First Malicious MCP in the Wild: The Postmark Backdoor Stealing Your Emails
4 hours ago
- #cybersecurity
- #supply-chain-attacks
- #MCP-servers
- MCP servers are tools that allow AI assistants to perform tasks like sending emails and running database queries, but they often have excessive permissions.
- The postmark-mcp package, downloaded 1,500 times weekly, was found to secretly copy all emails to a developer's server since version 1.0.16.
- The malicious behavior was detected by Koi's risk engine, which flagged suspicious changes in version 1.0.16.

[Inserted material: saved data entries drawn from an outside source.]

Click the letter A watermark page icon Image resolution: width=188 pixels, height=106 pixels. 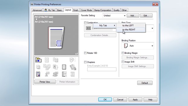click(x=56, y=67)
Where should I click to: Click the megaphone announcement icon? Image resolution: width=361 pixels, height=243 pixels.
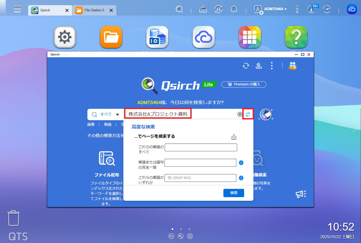pos(301,194)
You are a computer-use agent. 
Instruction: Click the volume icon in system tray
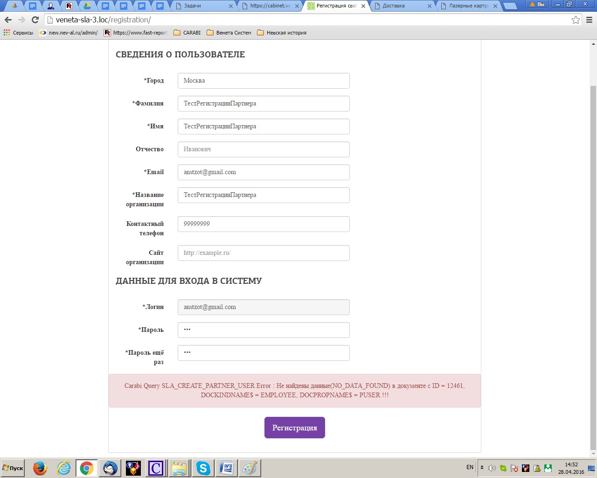(492, 468)
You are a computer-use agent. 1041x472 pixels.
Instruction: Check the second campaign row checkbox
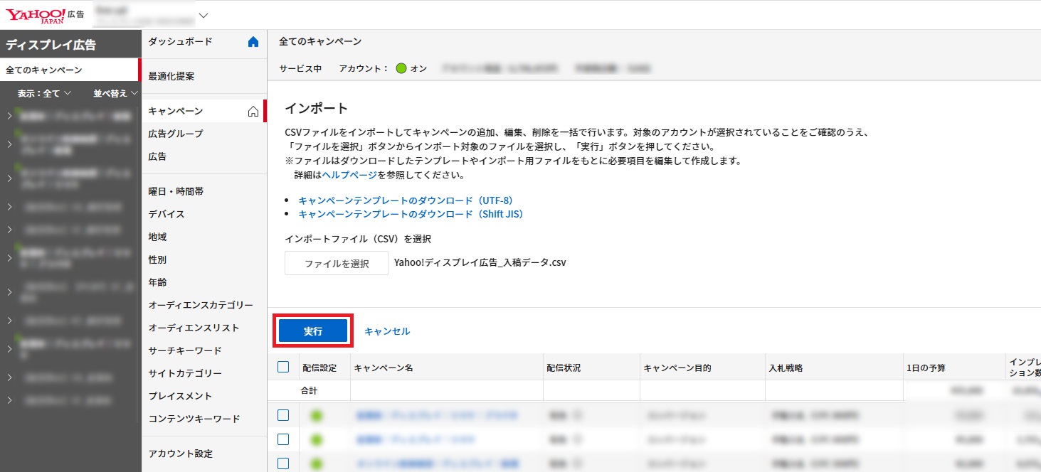[x=283, y=439]
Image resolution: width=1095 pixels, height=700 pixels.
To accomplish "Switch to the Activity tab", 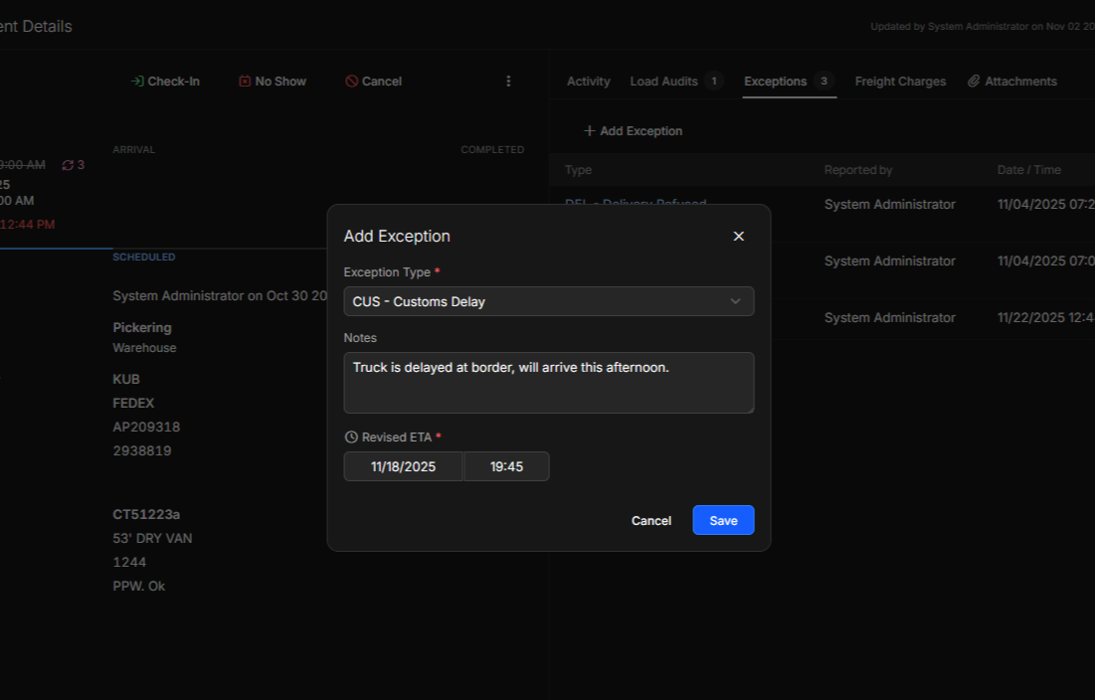I will point(588,82).
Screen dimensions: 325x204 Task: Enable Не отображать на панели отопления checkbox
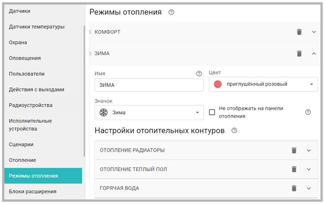click(x=212, y=112)
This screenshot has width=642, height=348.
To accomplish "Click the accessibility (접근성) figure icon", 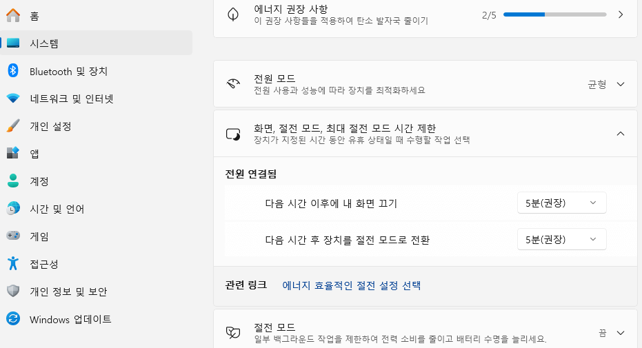I will click(13, 264).
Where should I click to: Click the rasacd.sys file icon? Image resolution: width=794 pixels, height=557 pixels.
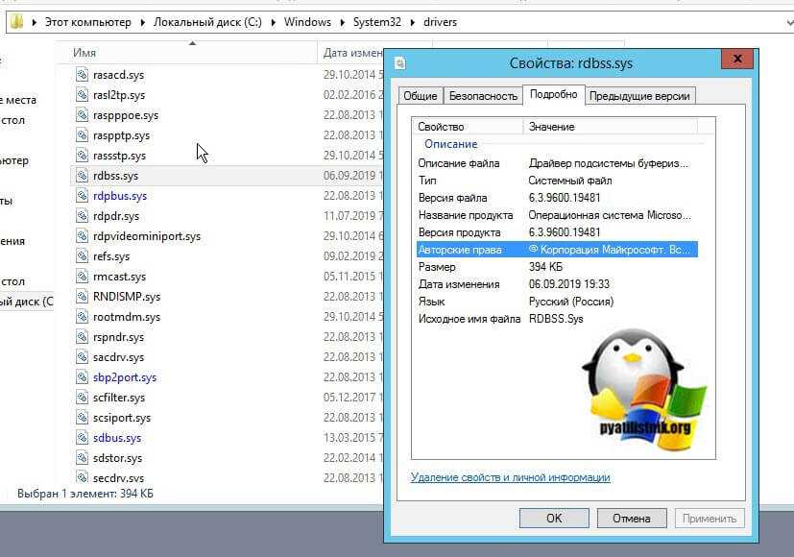(82, 75)
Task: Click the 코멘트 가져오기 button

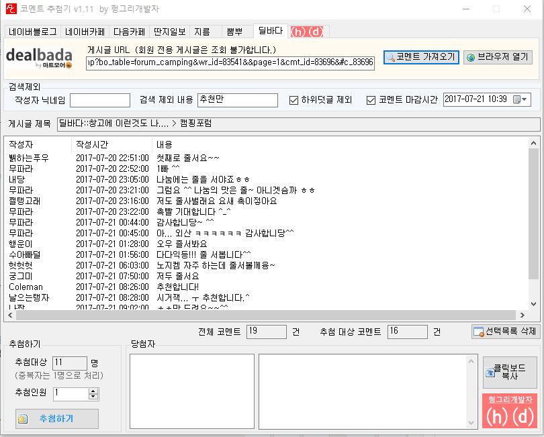Action: tap(422, 57)
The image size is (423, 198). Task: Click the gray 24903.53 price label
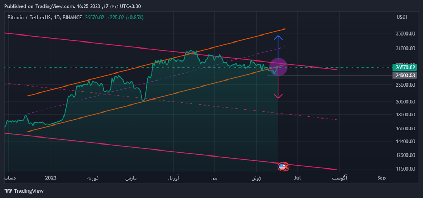[x=405, y=75]

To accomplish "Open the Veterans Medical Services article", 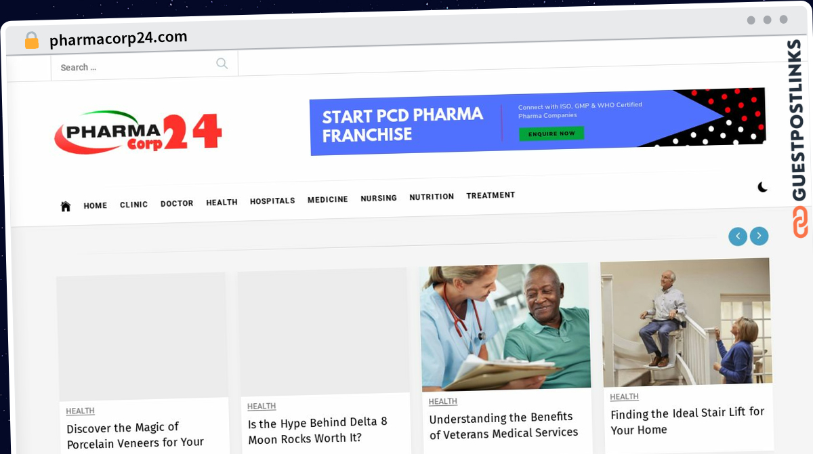I will point(503,426).
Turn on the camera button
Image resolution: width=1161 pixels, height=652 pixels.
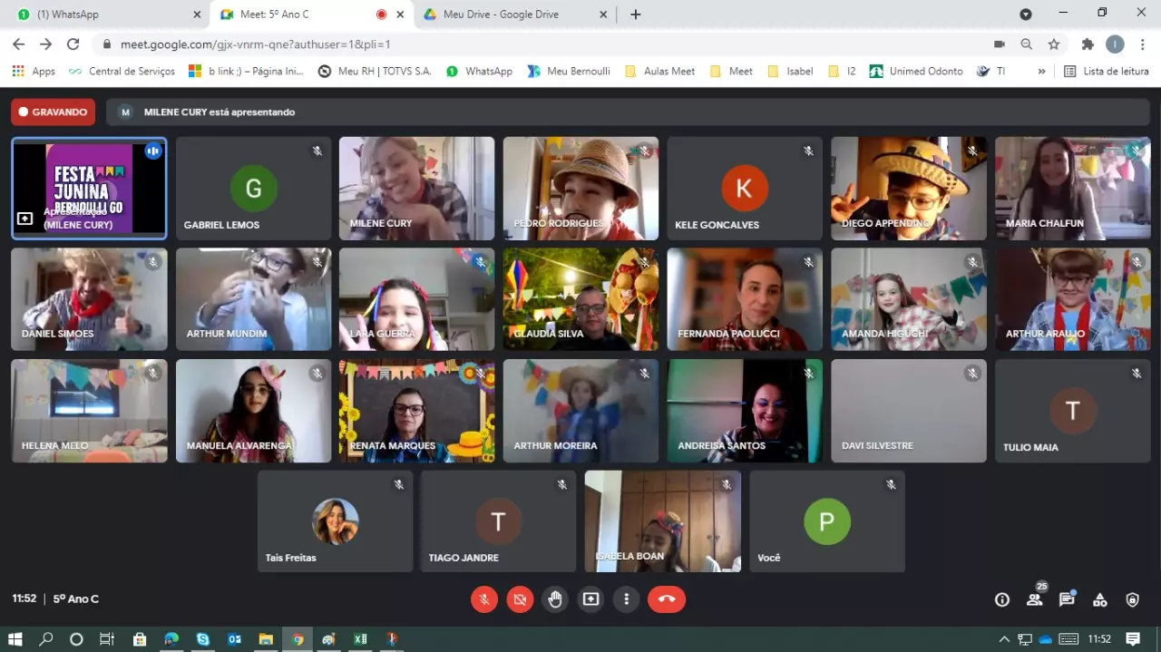(520, 599)
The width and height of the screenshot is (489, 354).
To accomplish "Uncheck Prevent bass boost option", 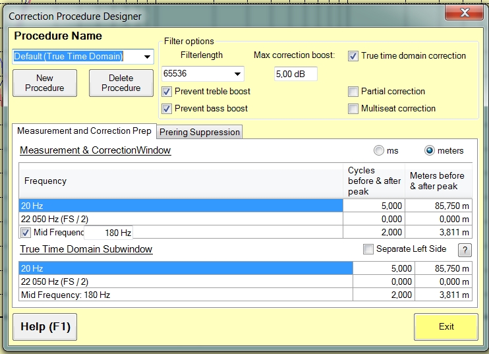I will (x=167, y=109).

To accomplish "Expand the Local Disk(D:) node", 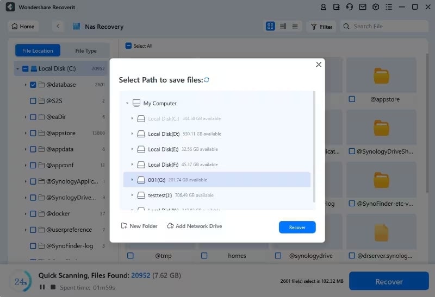I will [x=132, y=134].
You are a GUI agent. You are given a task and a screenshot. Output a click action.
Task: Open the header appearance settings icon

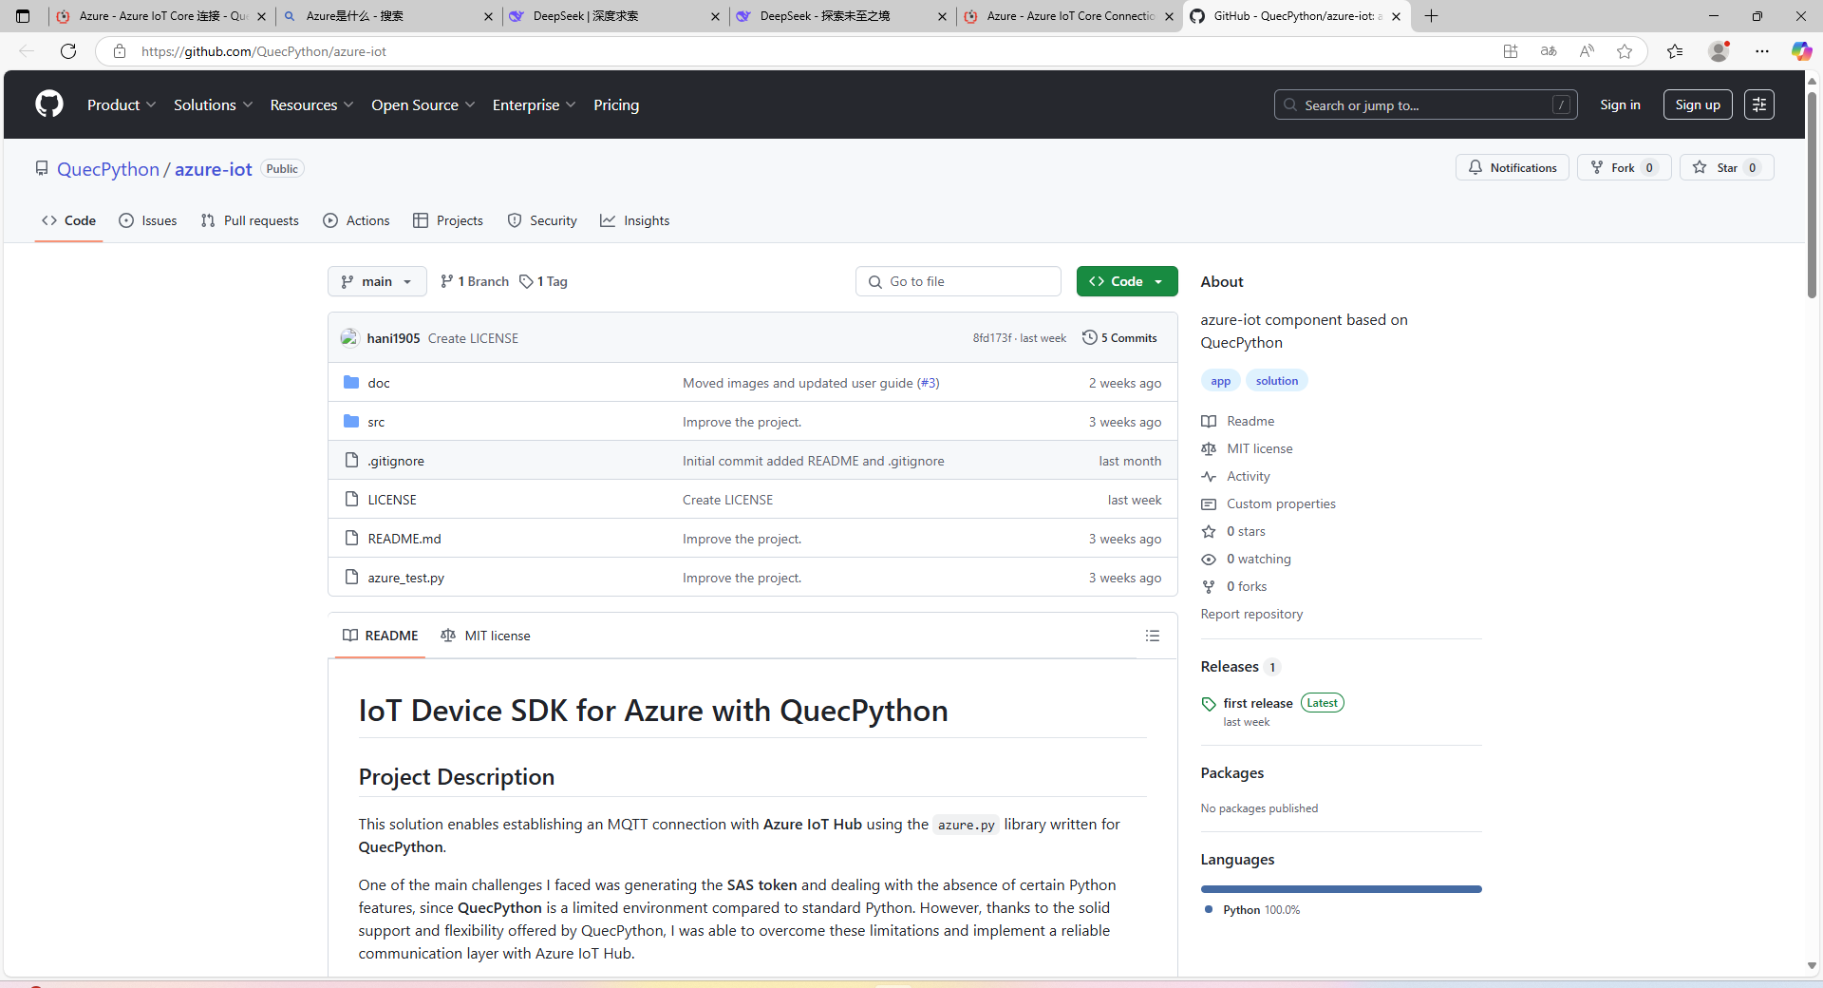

- The developer of postmark-mcp had a legitimate profile and reputation, making the malicious update unexpected and hard to detect.
- The attack involved adding a single line of code to BCC all emails to an external server, demonstrating how simple yet effective such attacks can be.
- The impact is significant, with an estimated 3,000 to 15,000 emails being exfiltrated daily to giftshop.club.
- The MCP ecosystem lacks built-in security, allowing AI assistants to use compromised tools without questioning their actions.
- The developer deleted the package from npm, but installed versions remain compromised, continuing to exfiltrate data.
- The incident highlights the broader issue of trusting third-party tools with sensitive permissions without proper vetting.
- Mitigation steps include uninstalling postmark-mcp, rotating compromised credentials, and auditing email logs for exfiltrated data.